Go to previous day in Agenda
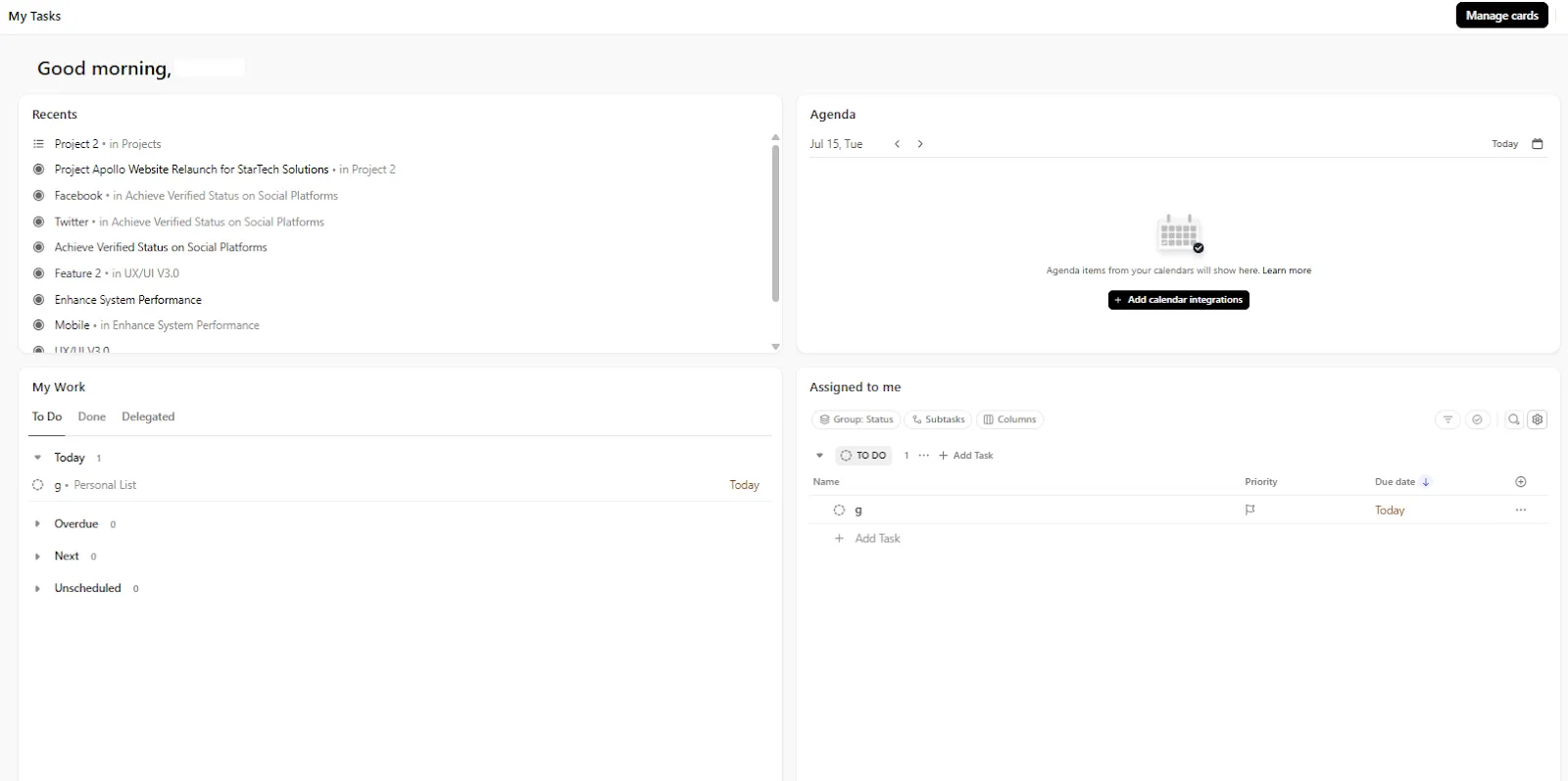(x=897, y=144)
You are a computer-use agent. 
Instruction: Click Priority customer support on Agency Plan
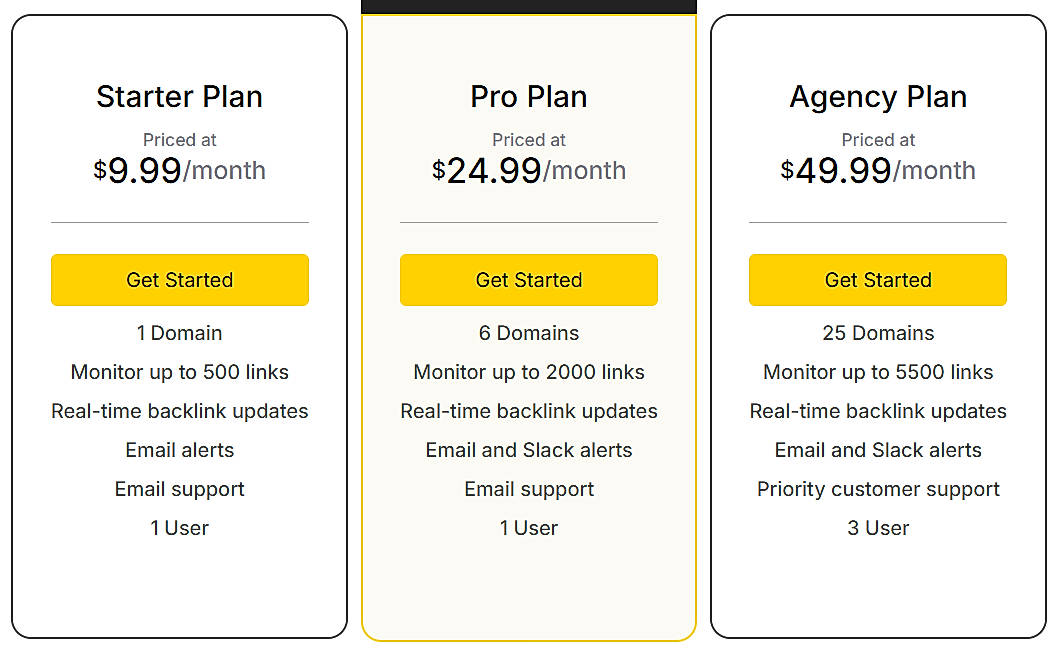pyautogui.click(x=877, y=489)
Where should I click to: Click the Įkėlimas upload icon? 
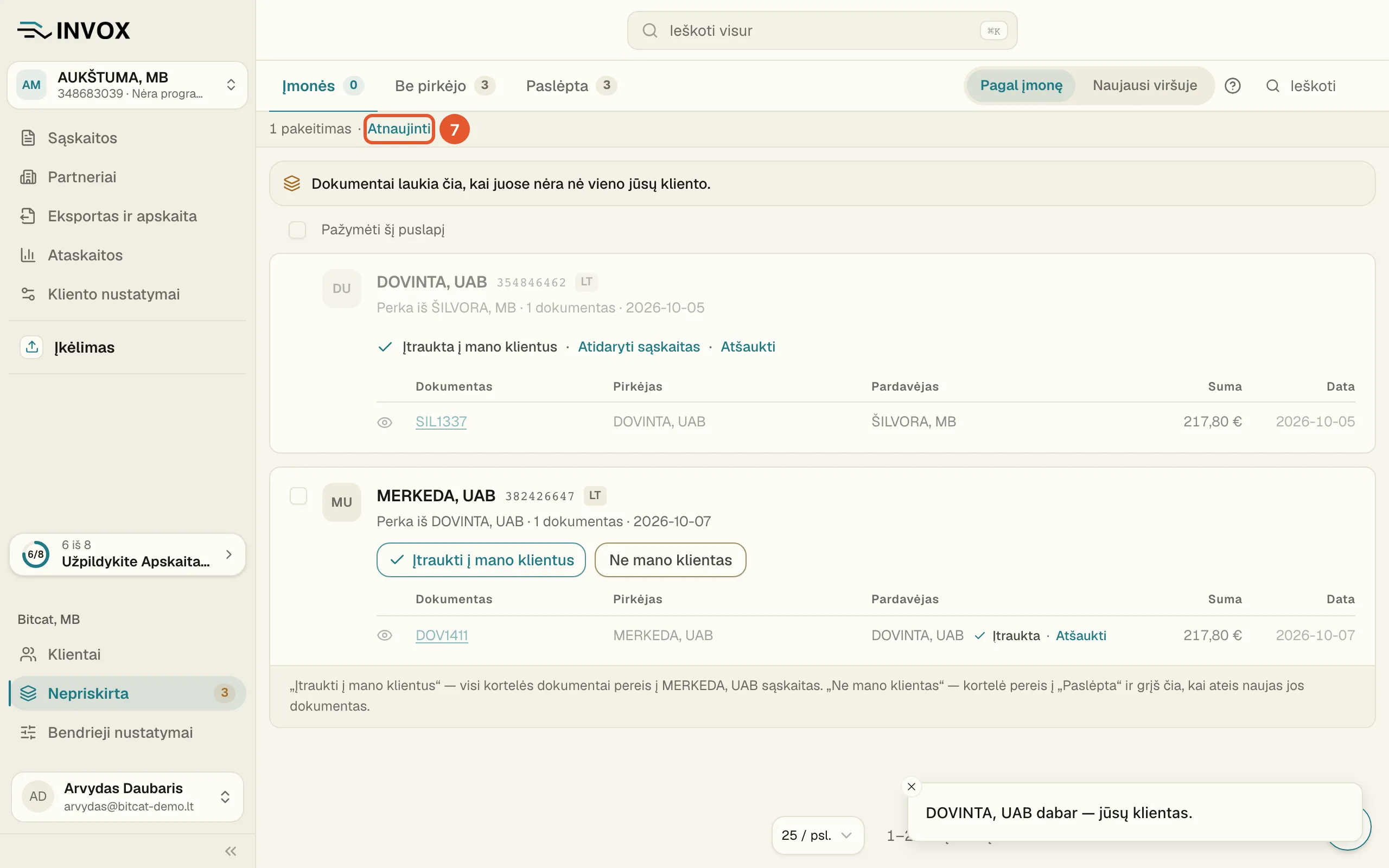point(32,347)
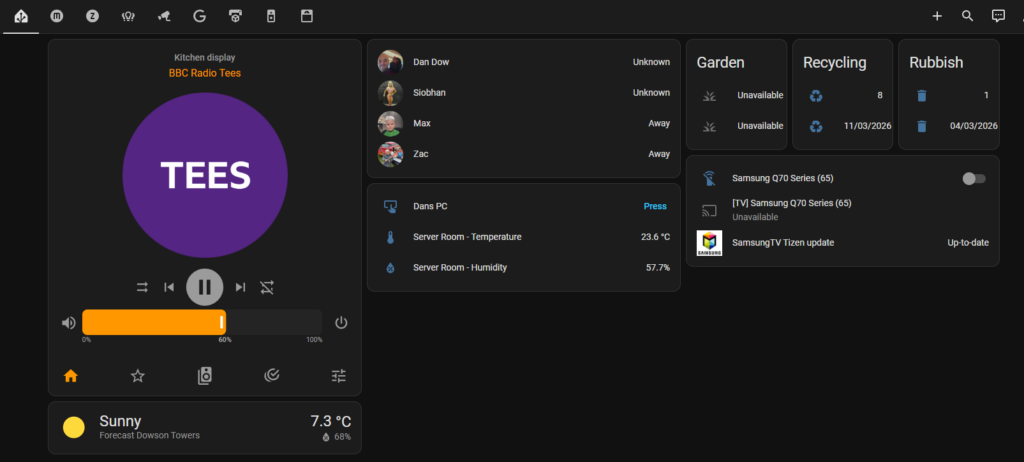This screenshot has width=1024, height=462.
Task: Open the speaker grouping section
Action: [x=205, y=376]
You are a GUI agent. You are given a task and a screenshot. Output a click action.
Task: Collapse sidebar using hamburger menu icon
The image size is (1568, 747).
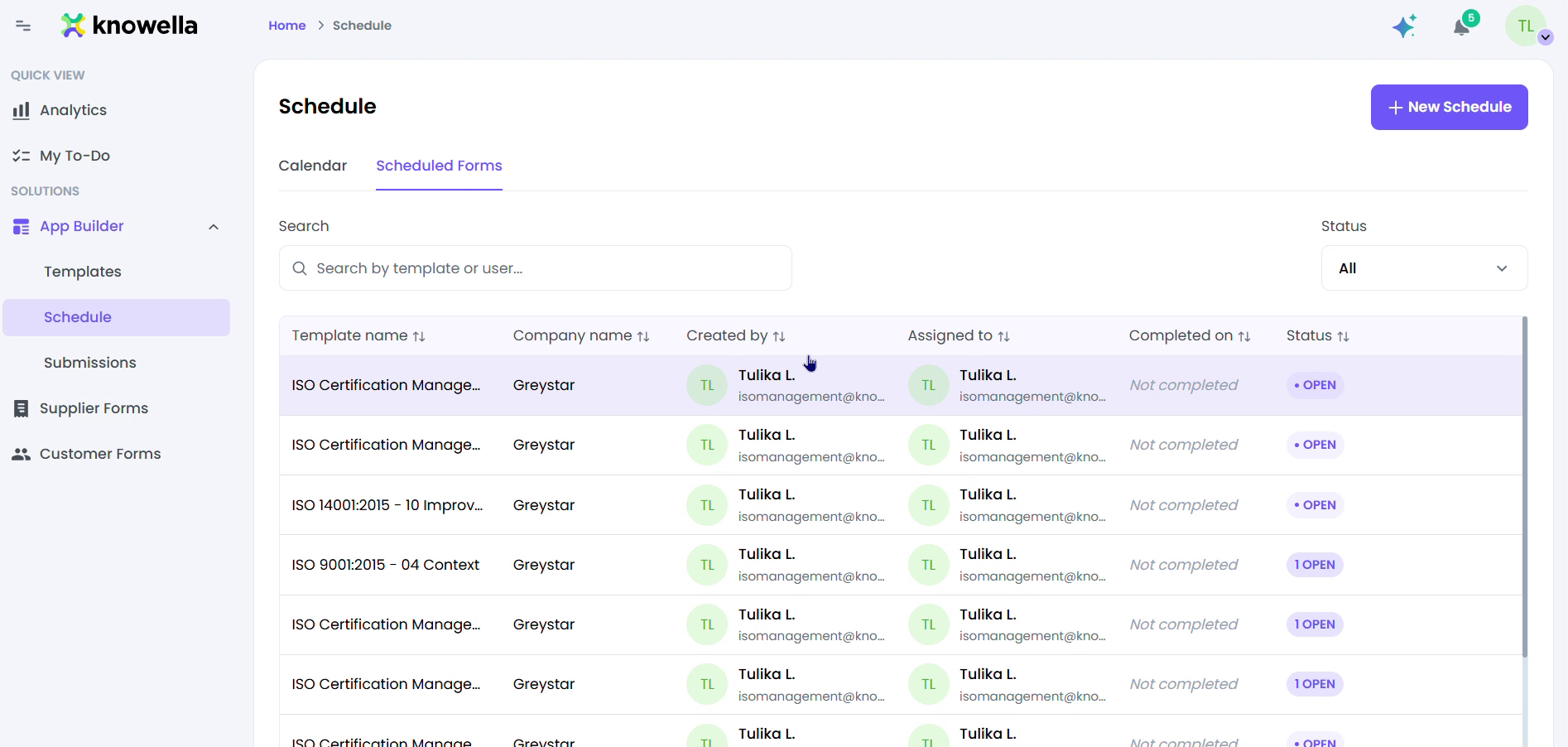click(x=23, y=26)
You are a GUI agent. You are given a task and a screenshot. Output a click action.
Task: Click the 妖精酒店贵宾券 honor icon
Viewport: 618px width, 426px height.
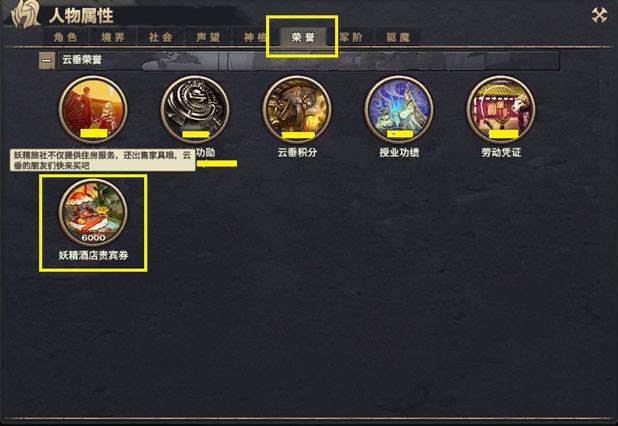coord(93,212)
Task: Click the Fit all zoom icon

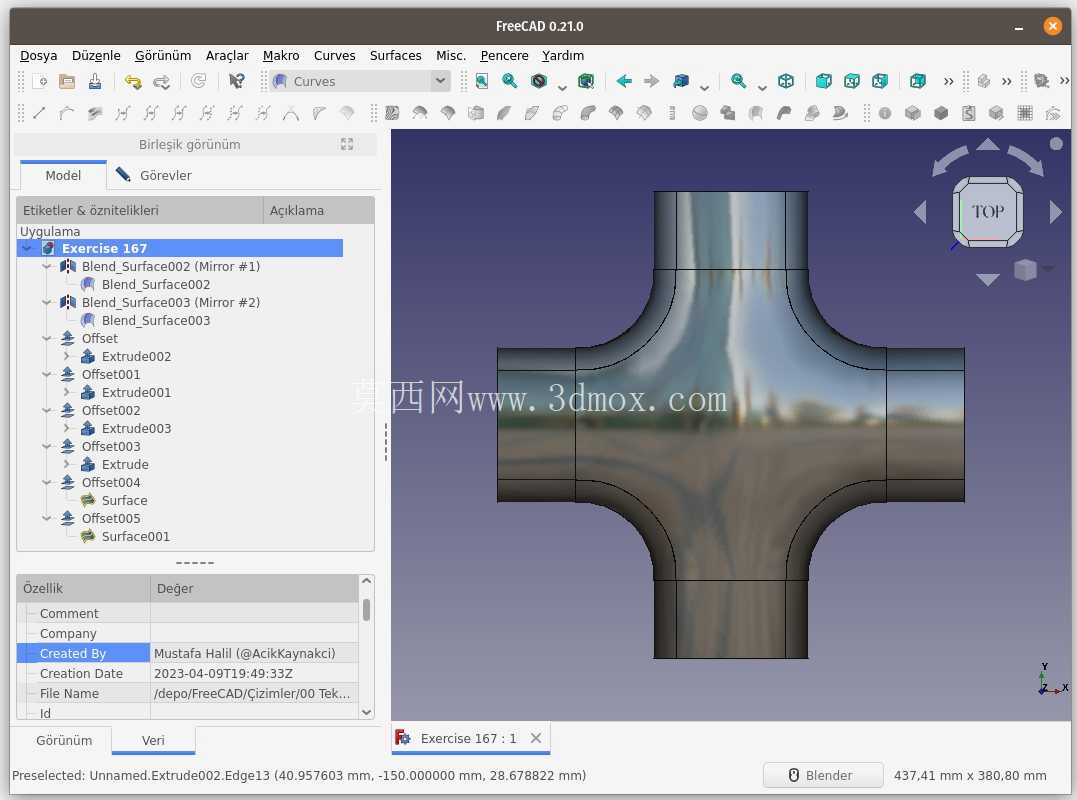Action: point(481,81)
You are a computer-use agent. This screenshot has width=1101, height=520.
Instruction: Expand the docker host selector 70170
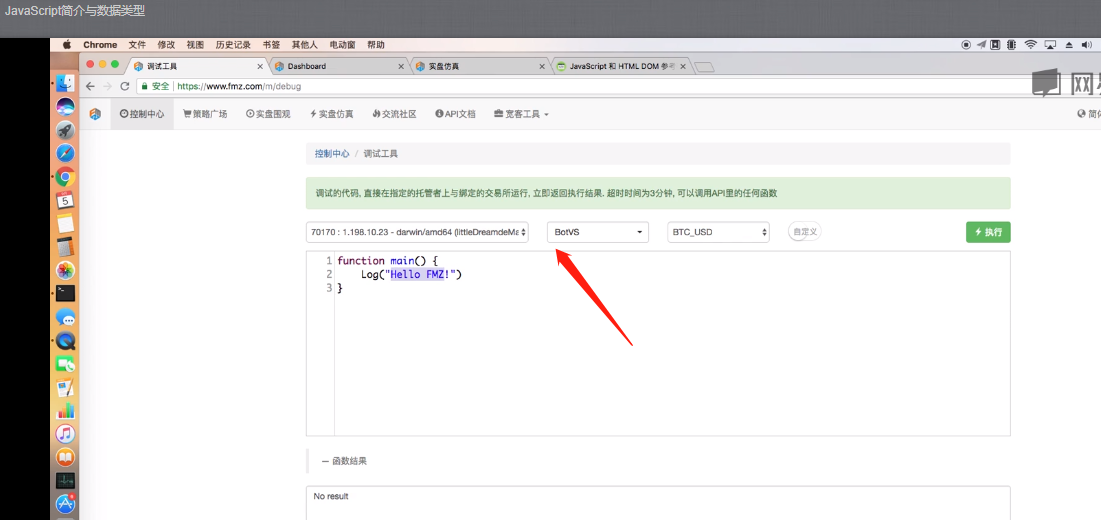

TASK STATEMENT →
Each line from the one that holds "Task: Click the 妖精酒店贵宾券 honor icon" through the end of the entries must be returned exactly, while any pictures stay out.

ANSWER SECTION →
Task: Click the 妖精酒店贵宾券 honor icon
Viewport: 618px width, 426px height.
coord(93,212)
Task: Click the Fit all zoom icon

Action: point(481,81)
You are a computer-use agent. This screenshot has width=1101, height=520.
Instruction: Expand the docker host selector 70170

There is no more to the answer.